Our climbing adventure offered not only a new perspective on the Chapel’s artworks, but also a unique opportunity to see how these objects are preserved for posterity. The conservation of Berchet’s ceiling painting is being led by Jenny Granville. The treatment generally involves cleaning the painting’s surface with a water and ammonia solution to remove the surface grime currently obscuring the painting. The conservators will not attempt to remove the layers of previous varnish which have yellowed over time, as this discoloration largely does not disrupt the painting’s visual effect. Rather, they have chosen to apply a matt varnish in order to reduce the previous coatings’ glossy effect, which is distractingly reflective especially when illuminated from below. While the majority of the surrounding plaster work was repainted entirely white, as it was originally, the molding band between the plaster work and the painting will be re-gilded. One can imagine how this strip of gold will brilliantly frame the now cleaned and luminous, yellow and golden-brown image of Christ’s ascension into Heaven.

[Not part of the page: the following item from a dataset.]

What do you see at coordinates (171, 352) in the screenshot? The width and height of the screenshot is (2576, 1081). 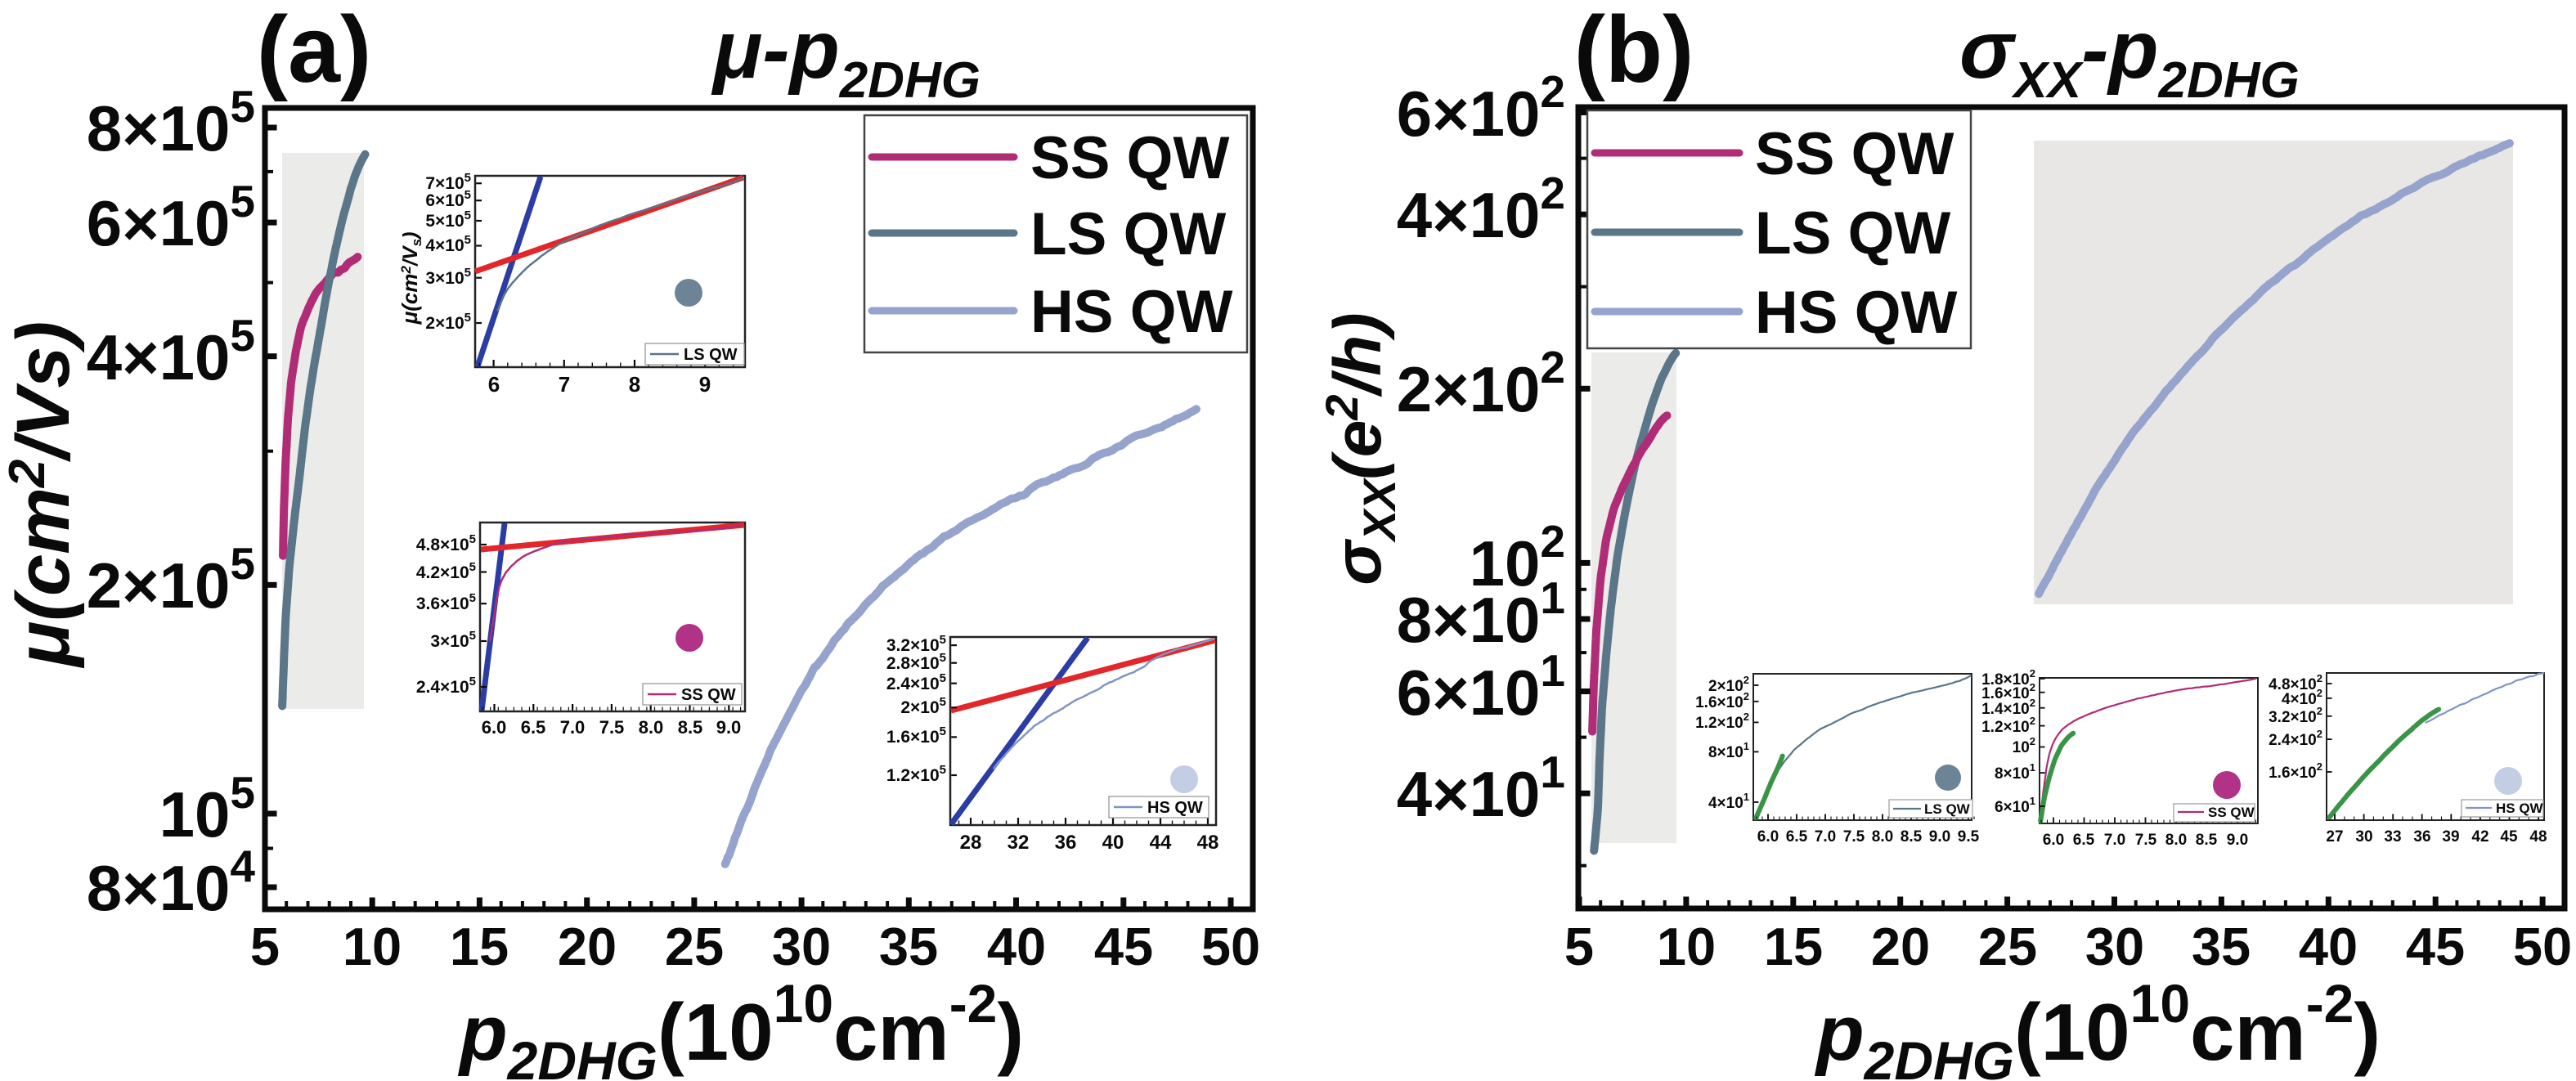 I see `svg-text: 4×10⁵` at bounding box center [171, 352].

Coming back down a bit closer to earth, we then spoke with a conservator from York Glaziers Trust, which is responsible for the treatment of the Chapel’s stained glass windows. The windows currently displayed were crafted between 1885 and 1886 by James Powell and Sons, also known as Whitefriars Glass. (Incidentally, the grandson of the founder, who later joined the studio, studied chemistry at Oxford.) These lovely examples of English 19th-century stained glass are being cleaned with a mixture of deionized water and ethanol. The use of ethanol is especially important, for, as a less polar solvent, it can help break up the greasy deposits left by years of candle burning in the Chapel’s interior. As we saw with a finished window, the cleaning process produces a striking visual difference. The subtly of the modeling and the full range of stained glass techniques used to achieve the different visual effects, such as the beautiful painted design on Mary’s blue robe, are now all clearly visible. The cleaning offers the first opportunity since the windows’ last restoration in the early 20th century to appreciate fully the technical mastery that produced these painting-esque images in stained glass.

With our feet firmly on the ground and our hard hats removed, the works of art we had just been close enough to touch were once again fully obscured from view by their veil of scaffolding. Having seen the Chapel in the middle of the conservation process, we greatly look forward to returning  upon the completion of its restoration. And, while we will once again adopt our positions as earth-bound admirers, this time it will be with a perspective colored by the experience of walking among the artworks far above our heads.